As someone who also dual-boots. I would say that Windows is definitely the better of the OSes. I've tried, so hard, to make it work. It's been almost a decade now since I switched to Linux OSes. But, software/package management is absolutely horrible in the OSS world these days. It's so bad that actually downloading + installing MSI/zip files from the software provider is a better experience and more reliable. Linux has lost almost all the benefits from having a package ecosystem.

These days, everything on linux is either random potentially insecure PPA repos, shell scripts loaded from a server via curl and piped to sh with sudo access, or "snaps" (whatever the fuck they are). That all ontop of wildly outdated packages in the supported repos. No wonder everyone rants and raves about "docker", now we know why things moved into that space.

I know, this is my opinion and it's biased. Yes I may not have done things properly, or there are other ways of doing things, etc etc.


I really can understand how you have gotten to such a bad place with packaging. What are you doing that needs lots of PPAs?!

Snaps are actually a great security and packaging advance that decouples package dependencies from a common library set, while maintaining a mechanism to patch and upgrade otherwise dangling library deps. It also starts down the long road to confining software, because what you run shouldn't automatically assume all your privs. Basically iOS style apps for Linux.

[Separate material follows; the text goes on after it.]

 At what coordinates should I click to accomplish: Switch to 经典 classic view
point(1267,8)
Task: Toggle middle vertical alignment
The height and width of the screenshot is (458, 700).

People who pipe web content to a privileged shell are on their own at present. Arguably they should be warned, but that assumes taint tracking at every level of the operating system, and no production OS has that. If the software is a dependency shit show then putting it in docker (and then into a VM) is a better compromise.

Windows is already deprecating the installer model for the app store and cloud concept, they just didn't make it stick the first time round.


Snaps have been the single provider of crash, breaking the machine or killing ny battery i have ever seen on linux. It is to the point that if all i can find is a snap, i prefer to boot windows to deal with it.

Snaps are a good idea in theory but do not work in practice.


Well, I'm surprised. Snaps have really simplified things from my perspective. Any you'd like to call out? Particularly they shouldn't be able to 'break the machine'.


I have had multiple time uninstalling a snap that installed its own X stack. And discover that it had been swapped for the whole OS to use this one.

No more graphical stack.

This happened to me with not only X. It seems to me that installing is tested. Removing is not. It was also badly documented last time i checked.

Happened with discord last time.


Okay that is seriously bad. Looking at https://github.com/snapcrafters/discord/issues they have several unresolved issues like that, seems this is unmaintained.

Ubuntu needs to more clearly explain whether the app is confined, and force apps to use an API to change the system environment to allow rollback, multiple packages of the same function etc.


You should try something other than Ubuntu. Fedora or Arch are my standard recommendations these days.


Oh, you think MSIs are sticking around? Package manager insanity is taking over Windows slowly too.